BEGIN Provided information

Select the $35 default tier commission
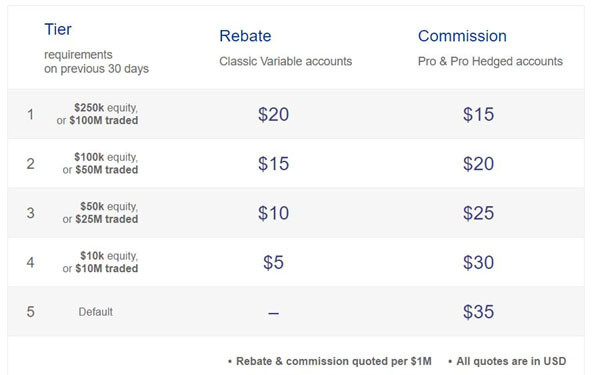This screenshot has height=375, width=594. pos(478,312)
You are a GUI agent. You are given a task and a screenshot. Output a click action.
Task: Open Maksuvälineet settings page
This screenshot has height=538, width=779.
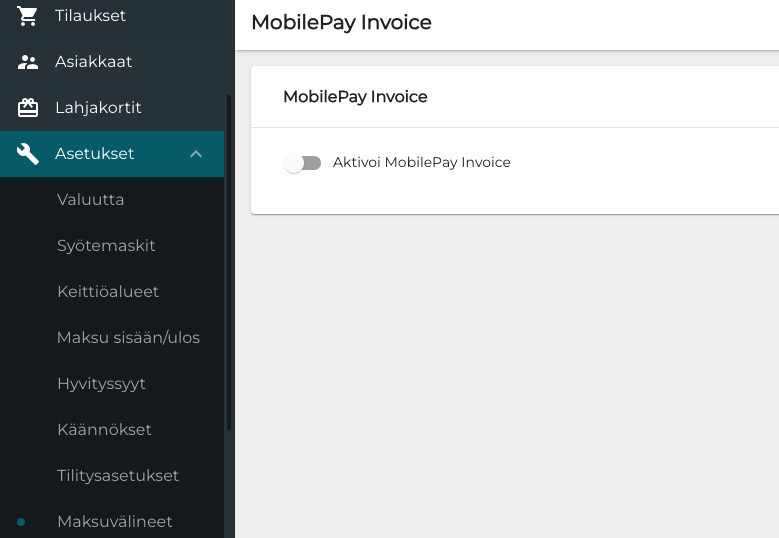(x=115, y=522)
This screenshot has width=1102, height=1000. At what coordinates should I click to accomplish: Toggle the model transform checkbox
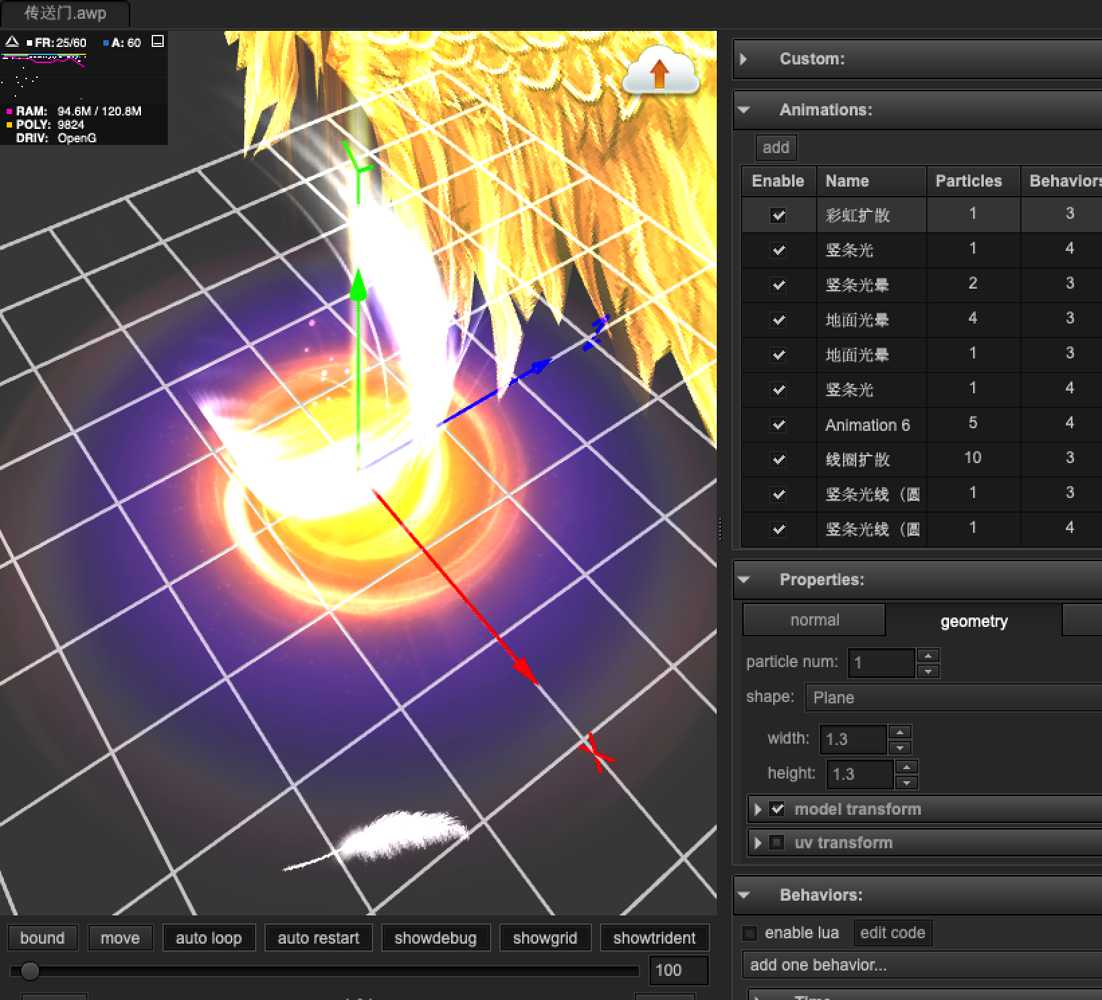coord(775,809)
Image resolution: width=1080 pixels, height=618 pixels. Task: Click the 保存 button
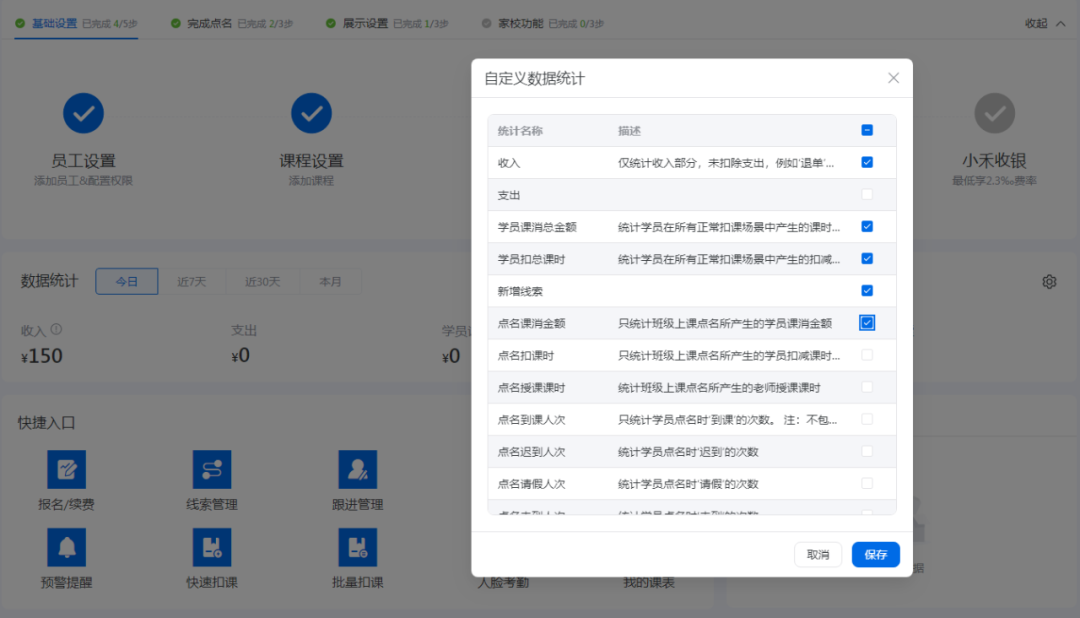pyautogui.click(x=875, y=554)
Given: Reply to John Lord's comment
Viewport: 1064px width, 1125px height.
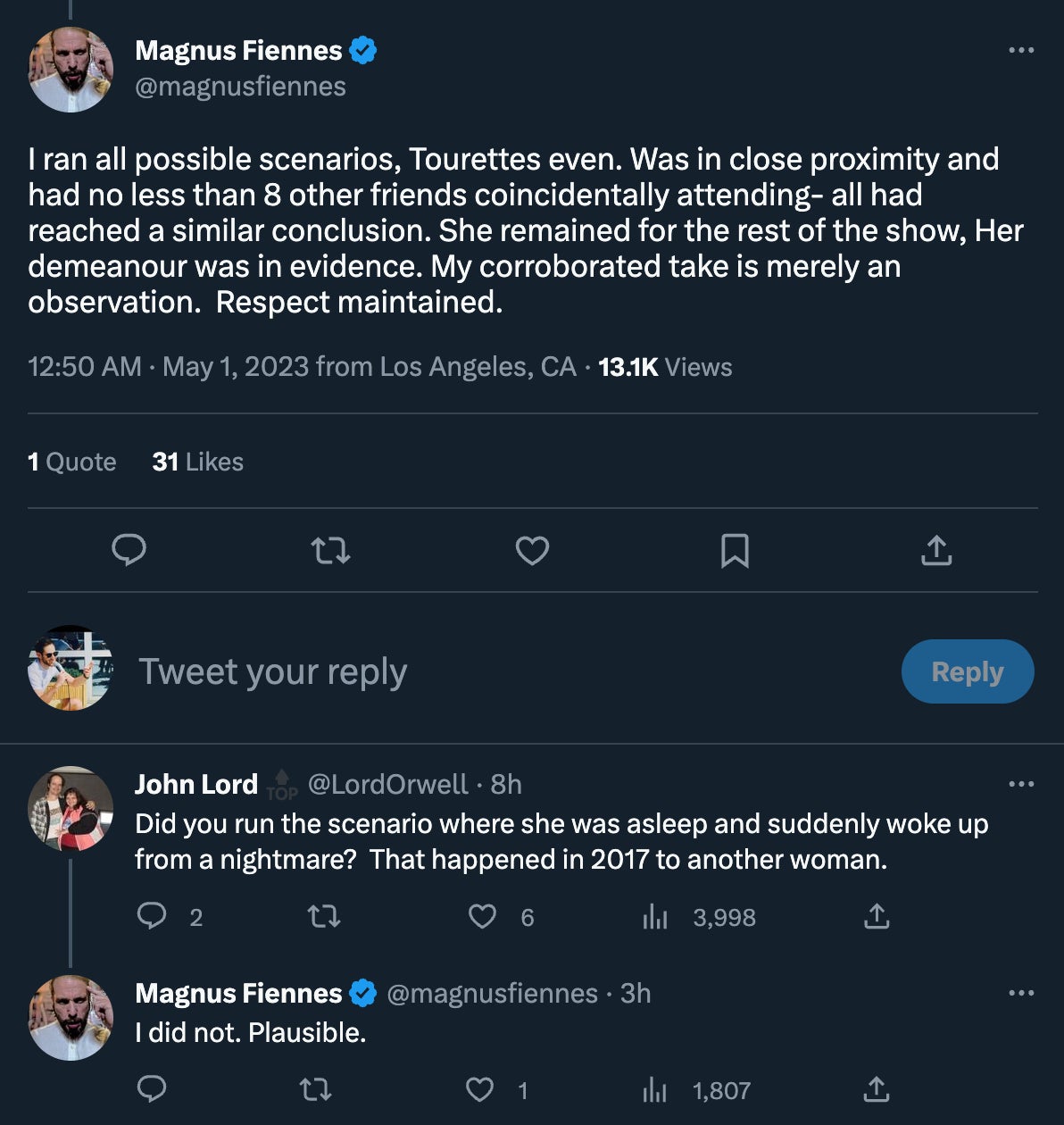Looking at the screenshot, I should point(152,917).
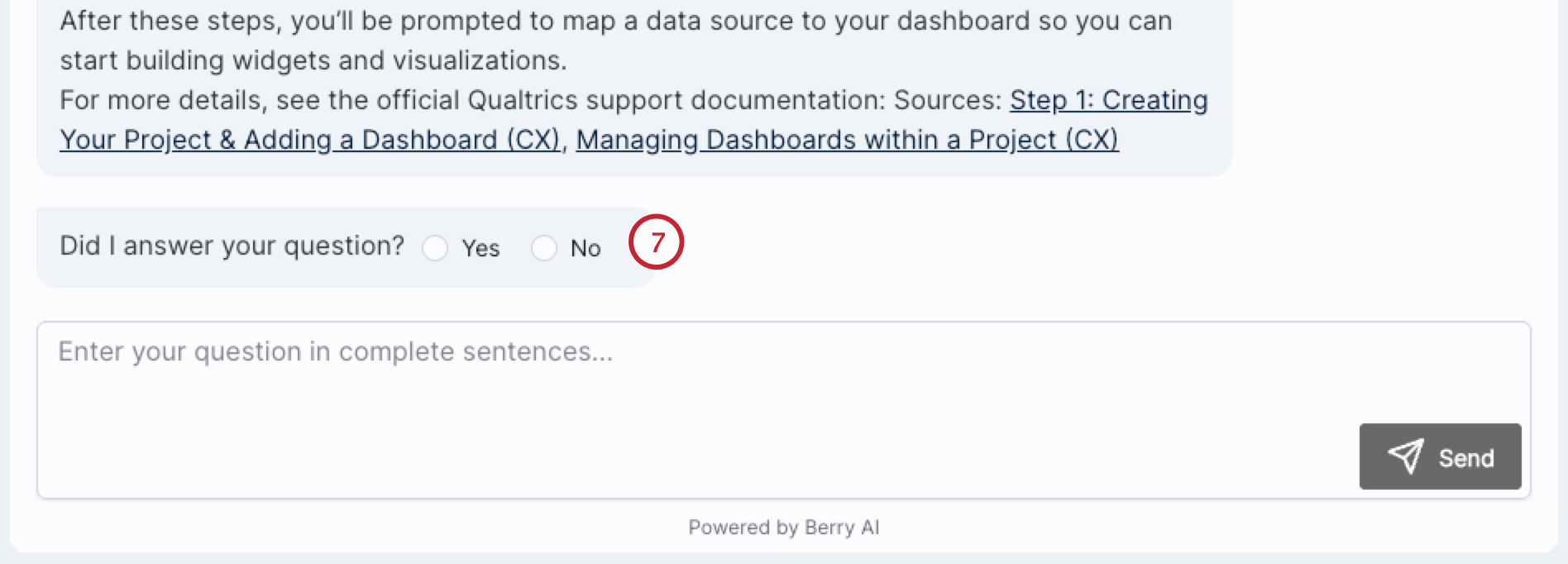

END Provided information

# Exercise aim
Give back an exact copy of the material above, omitting the pictures.

# Answer section
Select the $35 default tier commission
This screenshot has height=375, width=594. pos(478,312)
You are a GUI agent. You are given a task and a screenshot. Output a click action.
Task: Open Maksuvälineet settings page
This screenshot has height=538, width=779.
(x=115, y=522)
This screenshot has width=1102, height=1000. At what coordinates should I click to accomplish: Toggle the model transform checkbox
coord(775,809)
Image resolution: width=1080 pixels, height=618 pixels. Task: Click the 保存 button
pyautogui.click(x=875, y=554)
Given: Reply to John Lord's comment
Viewport: 1064px width, 1125px height.
Looking at the screenshot, I should point(152,917).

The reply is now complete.